As I took my end of the chain from his outstretched hand, I noticed that there was no key-slot on the handcuff. The other end was already locked onto his wrist. As I locked my end onto my wrist, I felt for the first time since I could remember that I had done something right, in the real sense of the word. I felt strengthened inwardly. And I was delighted to see that I had a brand new pair of wings!



I've been flying with him now for some time. The chain was quite cumbersome at first, and I kept flying off in the wrong direction, only to be snatched back by it, like a young dog his first time on a leash. But he has led me into some beautiful places that I could have never found on my own. And as we travel together, his way becomes my way, and I often forget about the chain, except occasionally when I see a place that looks so good as we travel by, and I think that I would like to stop in for a "break", or some "excitement"; it is the knowledge of the chain that keeps me from making those mistakes. I am thankful that there is no way to remove the chain, for there have been times when I would have, when he leads me into battles or over cold mountain ranges, and it seems that we are never going to arrive. But always we have arrived - in always more beautiful places.

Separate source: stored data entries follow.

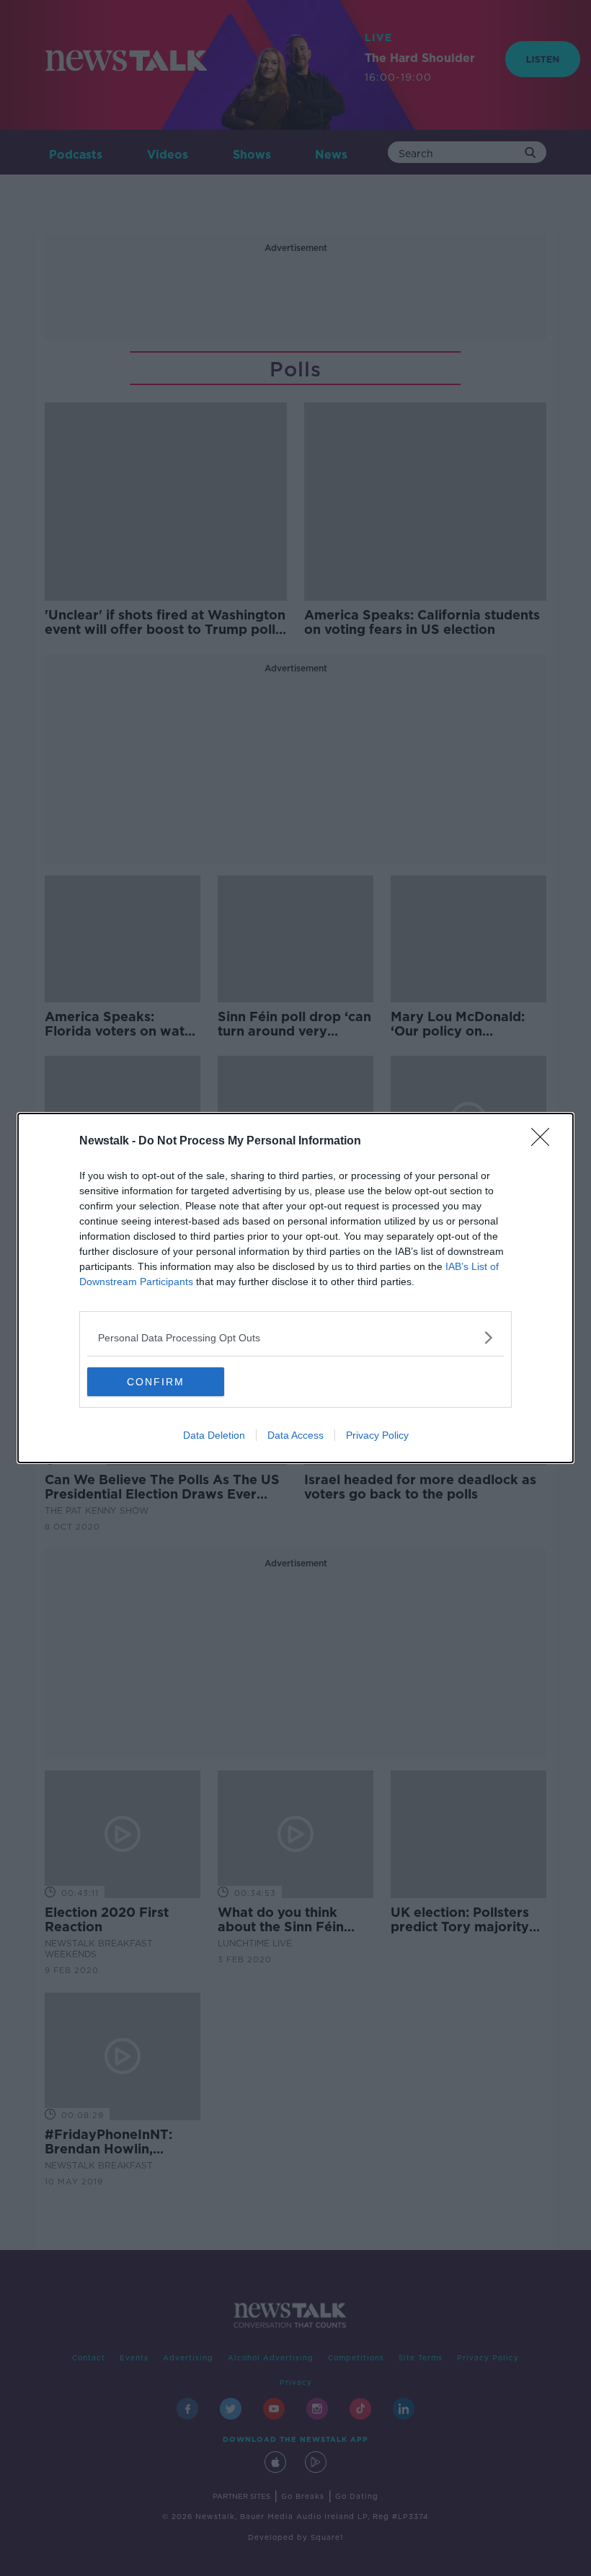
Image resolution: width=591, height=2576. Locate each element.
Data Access (295, 1435)
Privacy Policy (377, 1435)
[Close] (545, 1141)
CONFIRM (156, 1382)
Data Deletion (214, 1435)
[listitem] (295, 1337)
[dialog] (295, 1288)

And something I had never experienced – joy – began blossoming in my soul.



The chain has evolved into an invisible living cord connecting his heart with mine. He flies into some places that I am not yet capable of going, and I am still unable to look into his eyes for more than a few moments. But I have learned enough about him to know that he is the way, the truth, and the life, just like he said. The chain, which I feared, has become my only freedom, giving meaning to the flight of my wings. I don't know exactly where he is taking me, but I travel on joyfully with him, learning more and more about him, taking more and more of him into me. I look forward to the time when my love and courage will be strong enough to face up to all the truth, so that I will be able to look into his eyes, fully and completely at one with him in his freedom.